A main limitation for this trial is its single-center, non-randomized design. There is clearly a need for multicenter, large-scale randomized VR trials to establish the benefits of VR-based relaxation scenarios on psychological symptoms, but before launching these efforts it is important to demonstrate feasibility and preliminary efficacy in this population. Another limitation is related to conducting this study during a global pandemic, which may have an impact on study feasibility. To counter this, we have varied recruitment approaches in place and weekly check-ins with enrolled patients to encourage data completion and safe use of the VR headset, which we anticipate will positively impact the feasibility of this study.

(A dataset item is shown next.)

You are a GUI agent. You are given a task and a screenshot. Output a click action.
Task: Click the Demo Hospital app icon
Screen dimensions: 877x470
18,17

In conclusion, use of immersive VR is an innovative interventional approach to target distress and anxiety symptoms in PBT patients who are at high risk for experiencing these symptoms leading into their appointments. By sharing our feasibility trial protocol with the research community, we hope to aid in the development of similar interventions that target psychological symptoms for oncology patients, particularly those that can be done remotely. The results of this study will inform the design of a larger multicenter randomized controlled trial in the future to improve mood and quality of life for this population.